The same might be said of Luisa Kasalicky’s work. The artist uses industrial products – carpets, sand paper, insulation board, synthetic leather and tiles – but her approach to arranging objects is from a decidedly painterly position. As a result she works with these materials with a far keener eye than many others. Remarking on her painting-derived approach in an interview with Kunstforum in 2011, she said, ‘Just like in a panel painting, the process revolves around background, ground, surface, layers, illusion and composition, as well as the surrounding space that needs to be created in the case of a painting but is already present in the configuration of an installation. These are pictures that are climbing out of the wall.’
Upon entering her exhibition at the Galerie nächst St. Stephan in Vienna, one first encountered a large blue curtain (Intro 2, 2014) that diagonally spans the room. Lines and a few larger shapes are sewn onto it, citing a wall piece from Kasalicky’s exhibition Intro: desiderio at the LENTOS Kunstmuseum Linz last year. From a distance the viewer might have imagined that the fragments are converging into a face, but ultimately they remain abstract slivers. In front of the curtain was Invitrospektive (2014), the exhibition’s titular work: a white pedestal bore a glass cube on top of which a vase held a small green plastic sprig. Behind the curtain, individual spotlights illuminated an assemblage of works. A brass-and-copper rod leant in one corner; to its left hung a silkscreen print (Partitur, 2014) and an oblong painted floral relief (Desiderio: Stuckatur/floral, 2013).

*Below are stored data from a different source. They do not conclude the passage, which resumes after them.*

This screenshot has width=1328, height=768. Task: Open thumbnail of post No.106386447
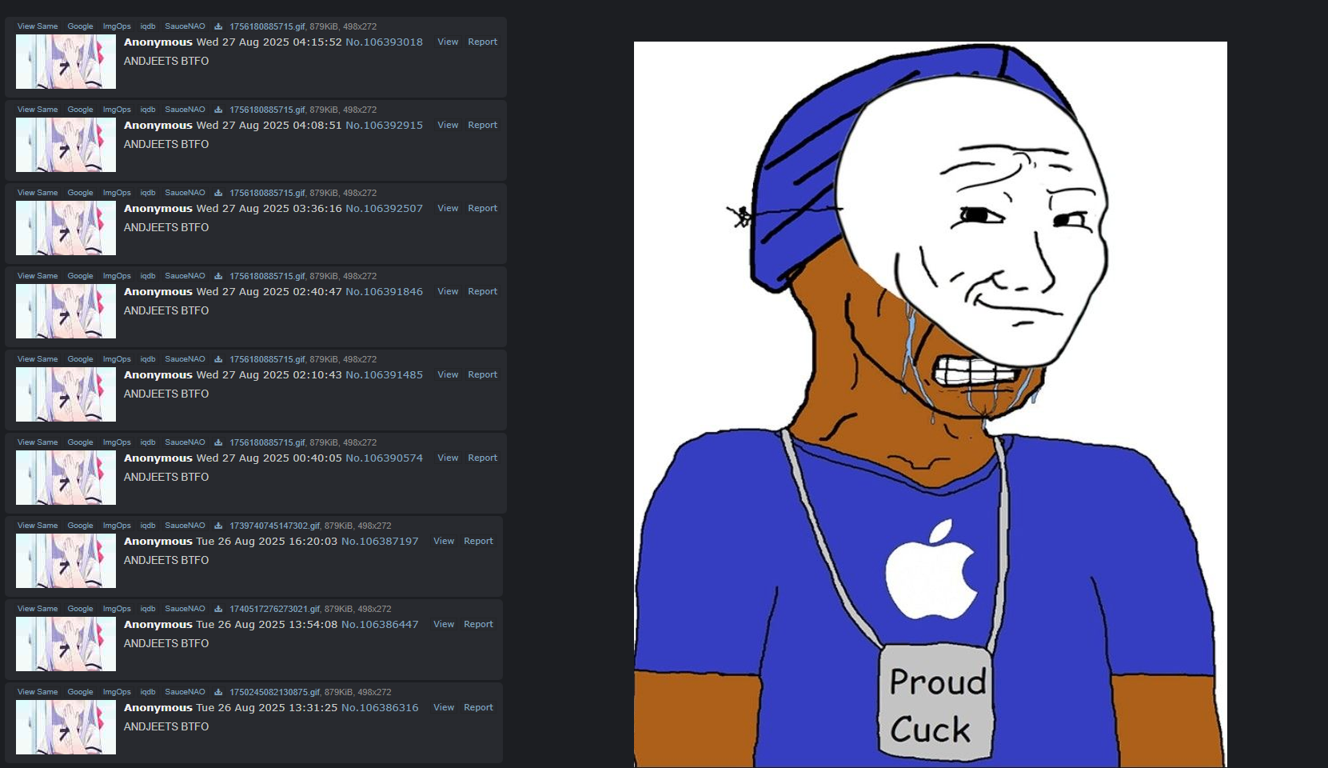66,644
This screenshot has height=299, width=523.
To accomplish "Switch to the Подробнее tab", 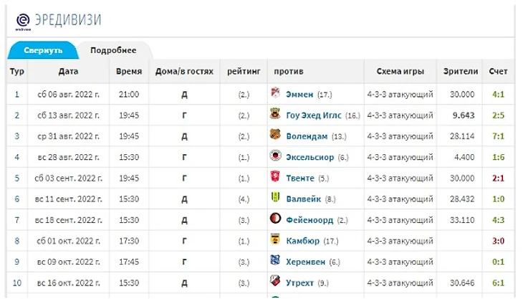I will pyautogui.click(x=113, y=51).
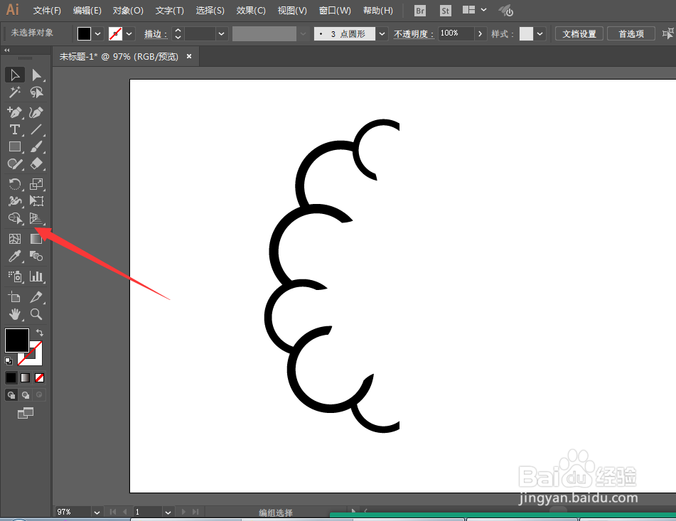Click the Eraser tool

click(x=37, y=163)
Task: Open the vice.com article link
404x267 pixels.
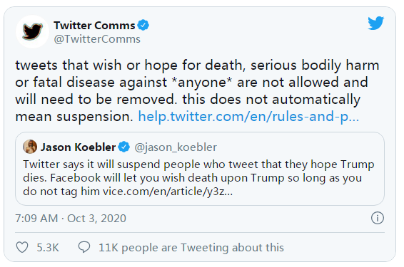Action: tap(168, 192)
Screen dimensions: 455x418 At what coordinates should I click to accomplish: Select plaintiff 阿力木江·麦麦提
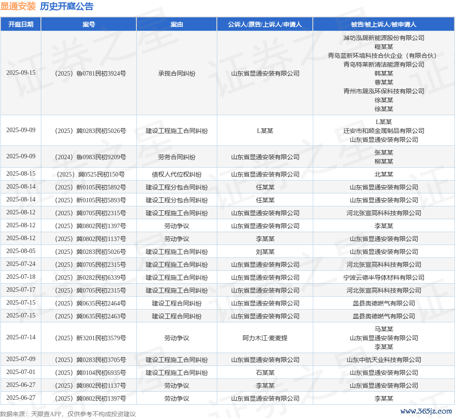[265, 338]
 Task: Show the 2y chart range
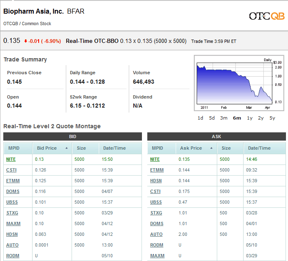[x=261, y=118]
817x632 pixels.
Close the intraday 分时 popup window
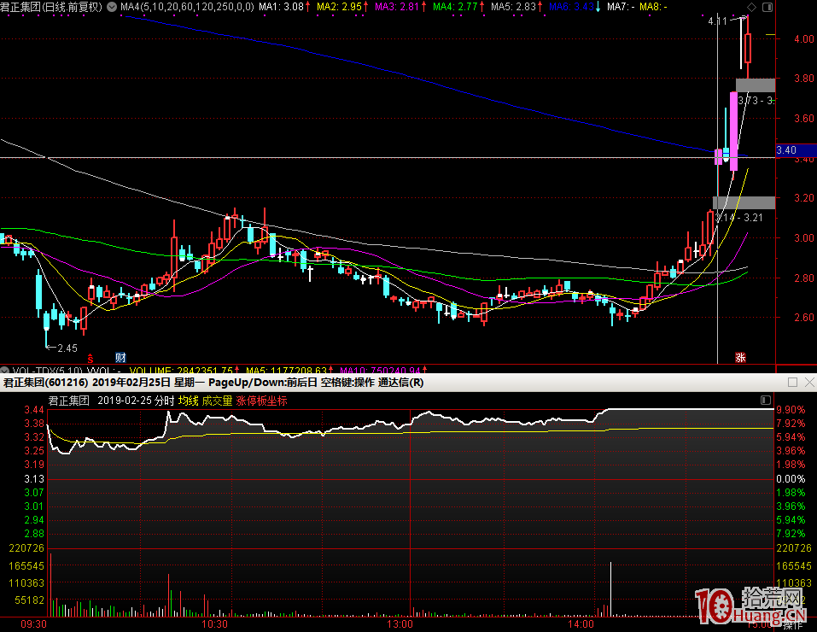[x=808, y=383]
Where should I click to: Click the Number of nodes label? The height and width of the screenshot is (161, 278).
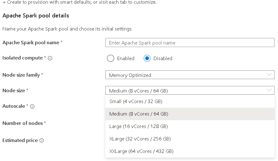(22, 123)
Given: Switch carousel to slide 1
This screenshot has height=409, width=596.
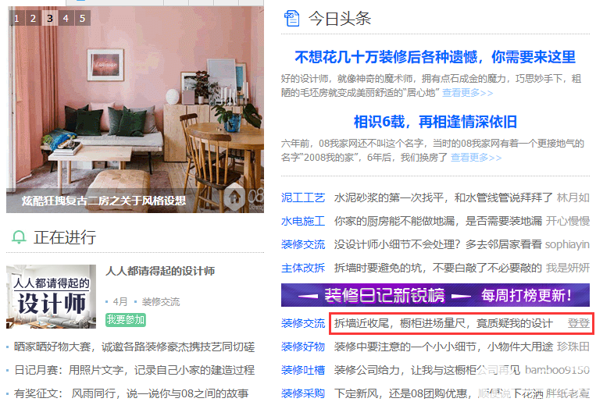Looking at the screenshot, I should 16,18.
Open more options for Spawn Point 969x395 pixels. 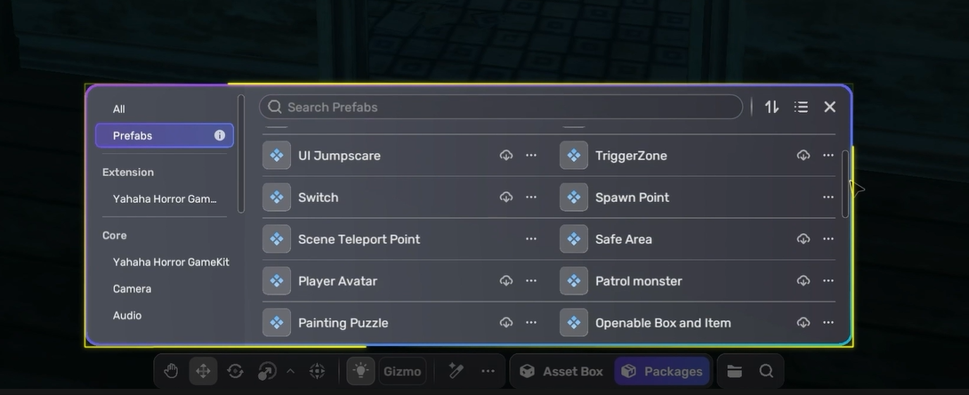pos(828,198)
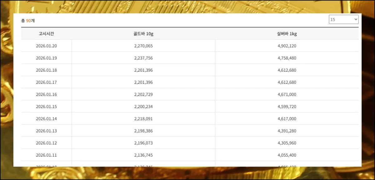
Task: Click silver price 4,758,480
Action: click(287, 58)
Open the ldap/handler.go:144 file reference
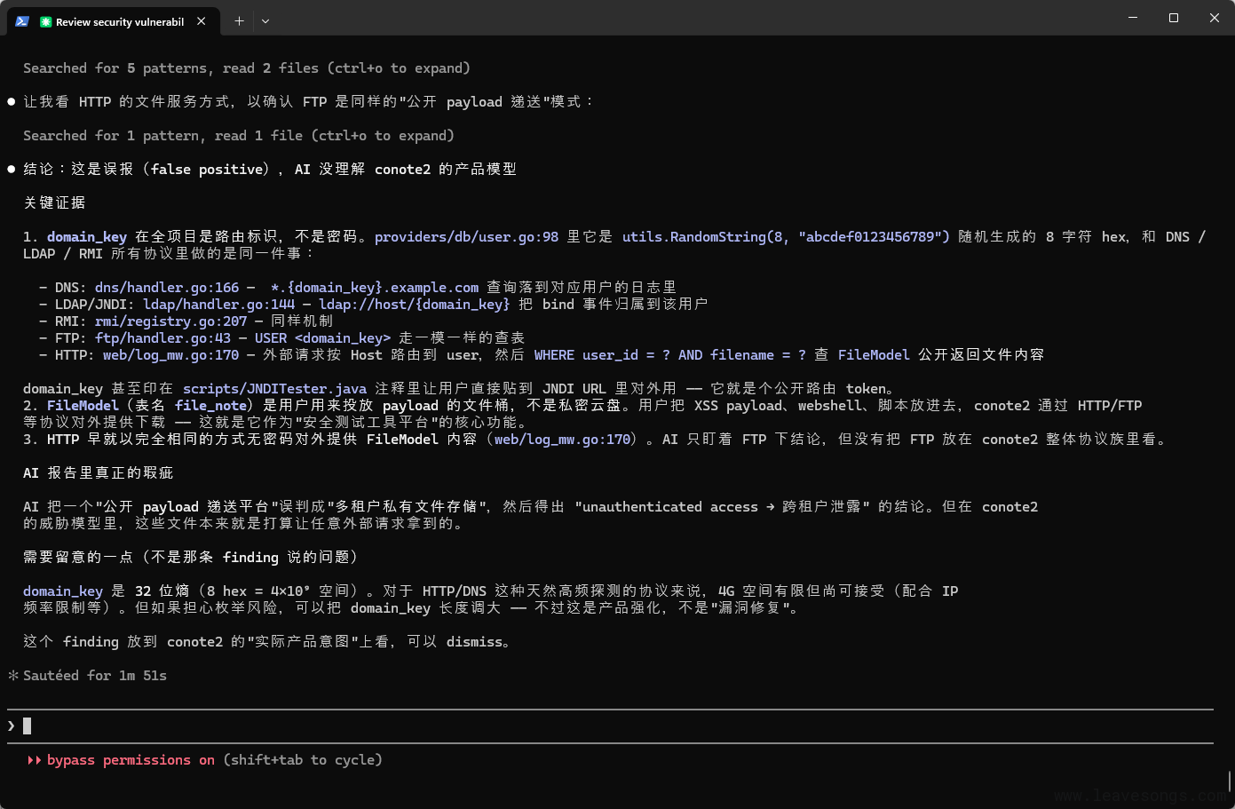The height and width of the screenshot is (809, 1235). click(218, 305)
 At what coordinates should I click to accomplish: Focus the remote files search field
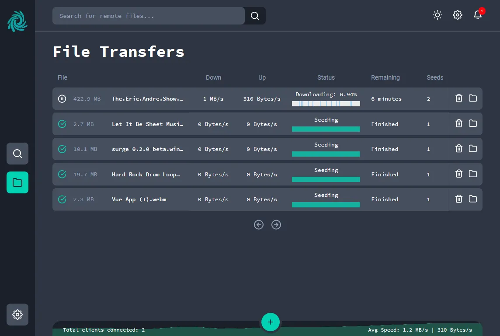coord(149,16)
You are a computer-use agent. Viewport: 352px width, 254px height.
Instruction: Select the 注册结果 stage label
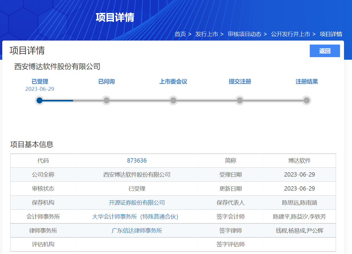(x=307, y=82)
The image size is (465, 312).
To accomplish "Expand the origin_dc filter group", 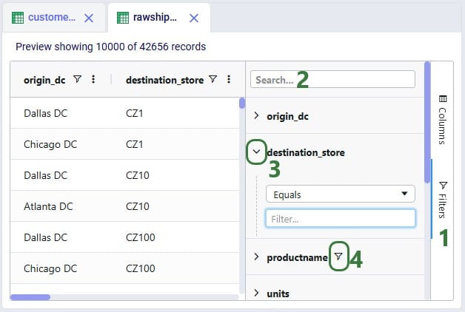I will coord(256,116).
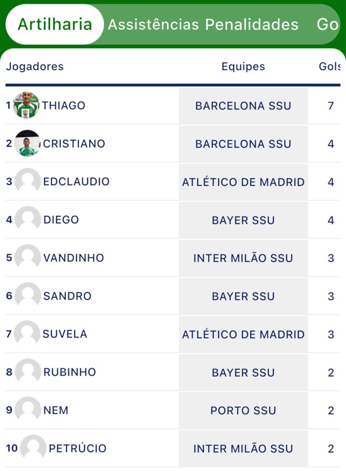This screenshot has width=346, height=471.
Task: Open Thiago's profile photo
Action: [26, 105]
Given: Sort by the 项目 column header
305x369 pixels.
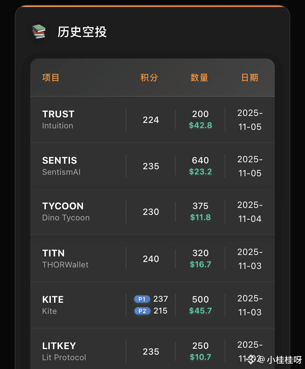Looking at the screenshot, I should 51,78.
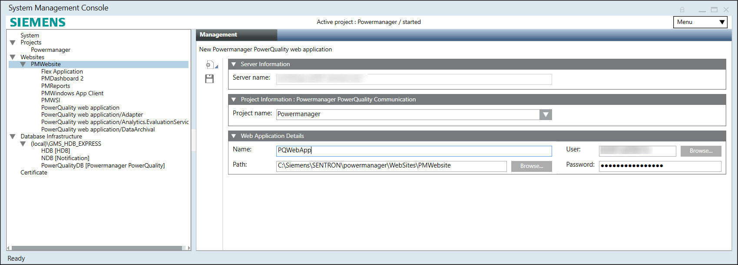This screenshot has height=265, width=738.
Task: Collapse the Web Application Details section
Action: point(234,136)
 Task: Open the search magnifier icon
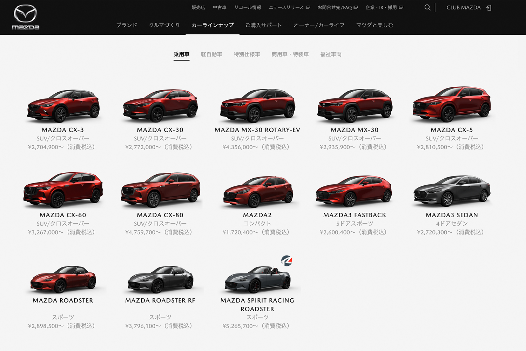[x=427, y=7]
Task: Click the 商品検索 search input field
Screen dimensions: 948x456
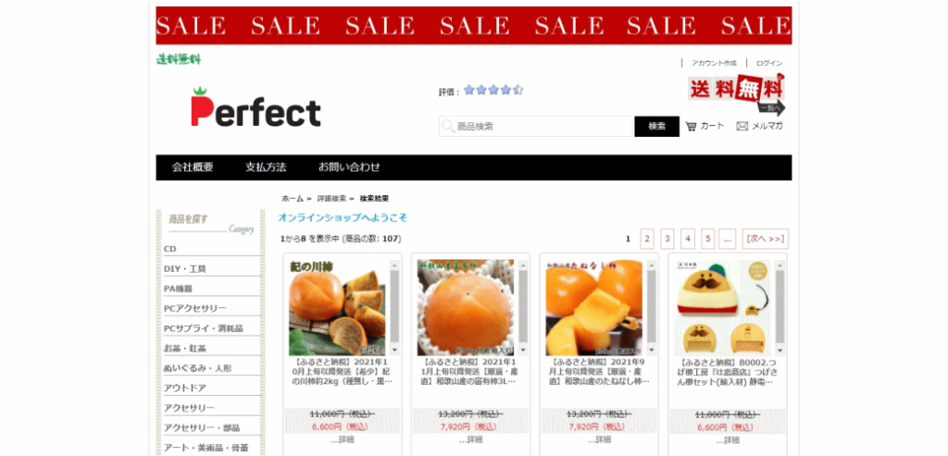Action: click(536, 126)
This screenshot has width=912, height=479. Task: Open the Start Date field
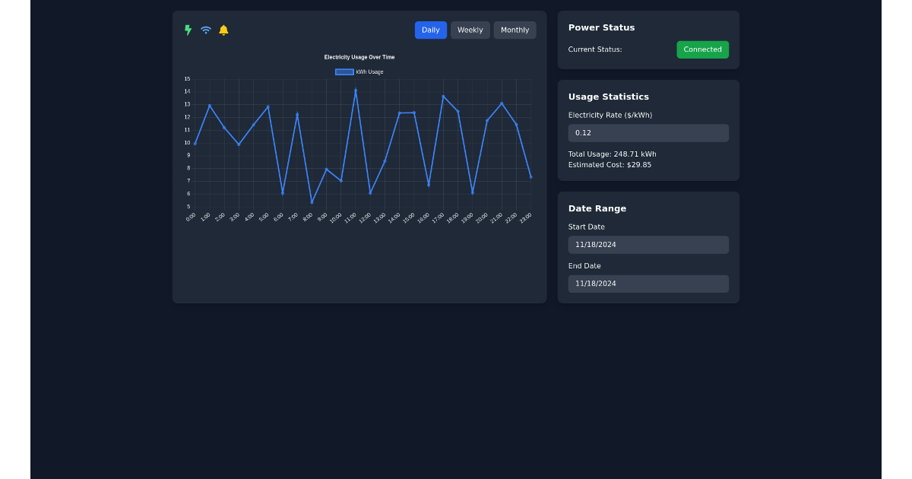[648, 244]
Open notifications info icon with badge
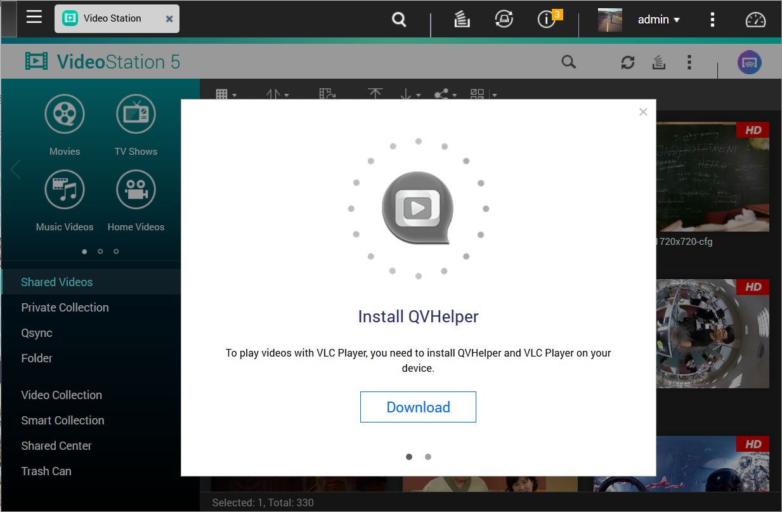782x512 pixels. coord(547,20)
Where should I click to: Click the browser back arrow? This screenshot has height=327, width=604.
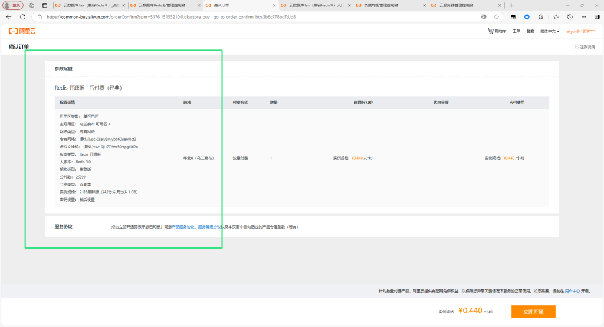point(9,17)
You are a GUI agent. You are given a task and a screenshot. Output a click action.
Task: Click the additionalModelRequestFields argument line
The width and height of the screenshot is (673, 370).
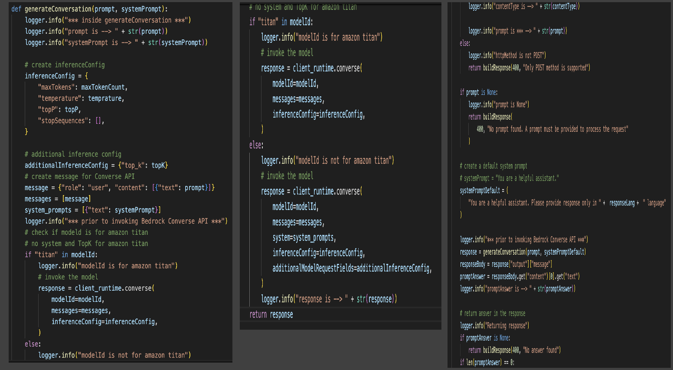point(352,268)
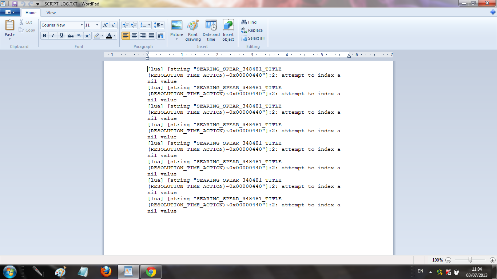Toggle Bold formatting
The height and width of the screenshot is (279, 497).
[44, 36]
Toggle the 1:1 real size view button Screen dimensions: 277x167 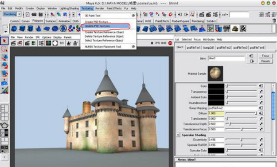(x=62, y=43)
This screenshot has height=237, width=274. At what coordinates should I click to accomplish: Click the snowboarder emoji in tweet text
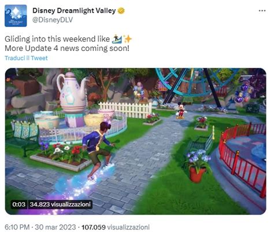tap(117, 39)
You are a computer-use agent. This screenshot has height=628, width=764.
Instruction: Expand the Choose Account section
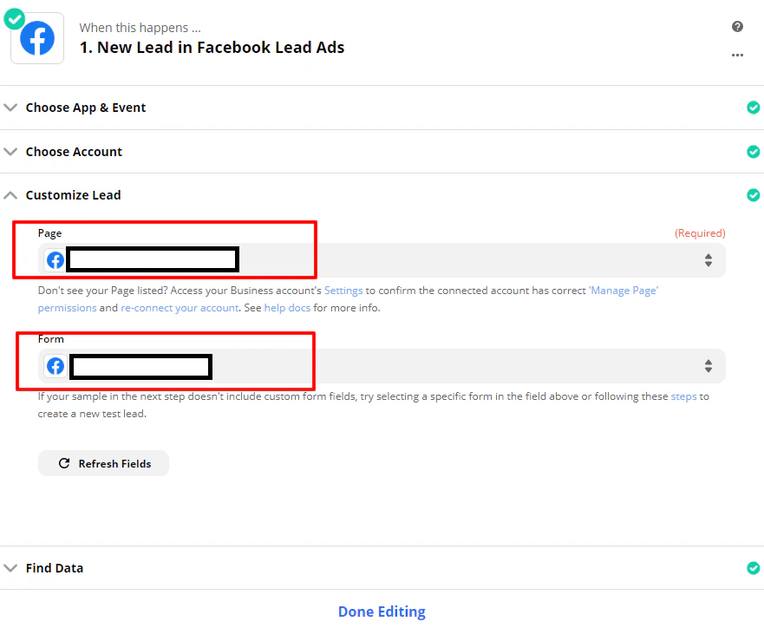[x=10, y=151]
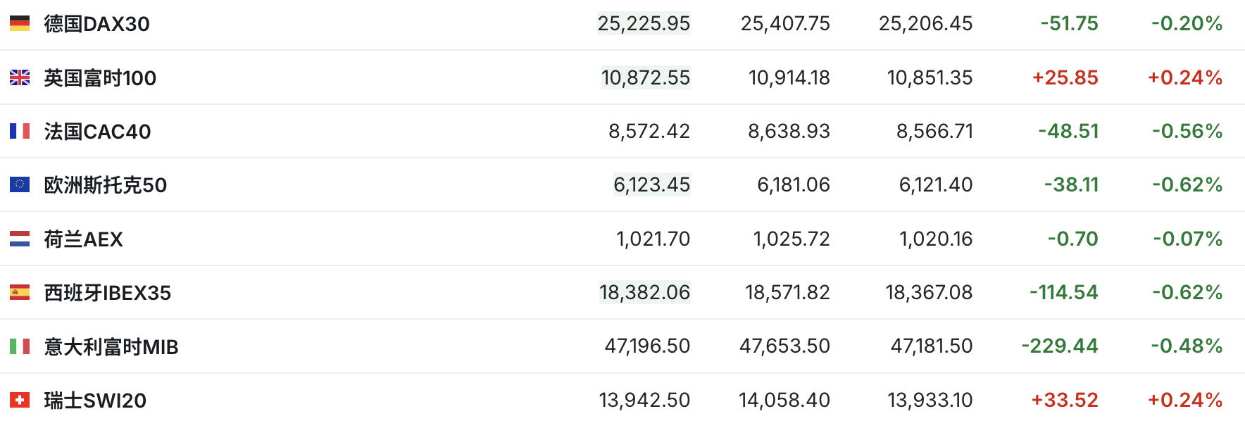Open the 欧洲斯托克50 index page
This screenshot has height=421, width=1245.
pos(106,185)
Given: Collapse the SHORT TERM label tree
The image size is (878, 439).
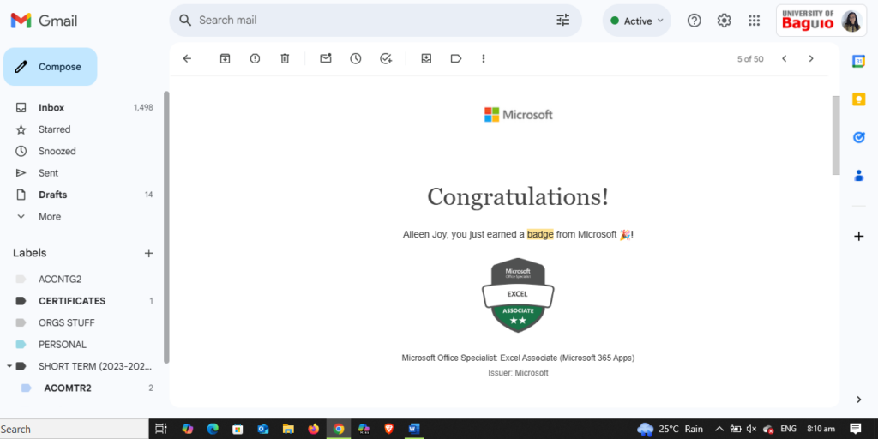Looking at the screenshot, I should click(x=9, y=366).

To the right of the relief was a framed gouache study and two pencil drawings followed by a large-scale wall painting combined with framing ceramic forms. The assortment formed a disparate scene: a patchwork of technically and formally varied pieces, further isolated from one another by spotlights. The next room conveyed the opposite impression with three large-format pictures, each hung on separate walls. These works were abstract studies, meticulously rendered in countless layers of tempera, their colour palettes earthy or muted. All three paintings were entitled 1927 (2014). A third room, playing the video loop Intro: desiderio (2014), offered yet another divergent world: the six-minute film shows a dramatic interplay of light and shadow: a spotlight lifted individual objects out of the darkness – a plaster moulding, a relief of flowers, a ragged canvas and a raised hand – as if it were a torch moving through a crime scene. This surreal performance of things, which was filmed at Kasalicky’s LENTOS exhibition last year, is accompanied by beat-driven electronic soundtrack. Some of the objects in the film are recognizable as those in the first exhibition room, although they remain shadowy in the black and white film.
For all the show’s intended disparities, what ultimately held it together was its evocation of the stage: in the showing and concealing of the theatre curtain, the dra-matic use of spotlights and the performativity of the heterogeneous objects. The show, then, was a collage of material epiphanies. There was no other narrative – at least not a clear one.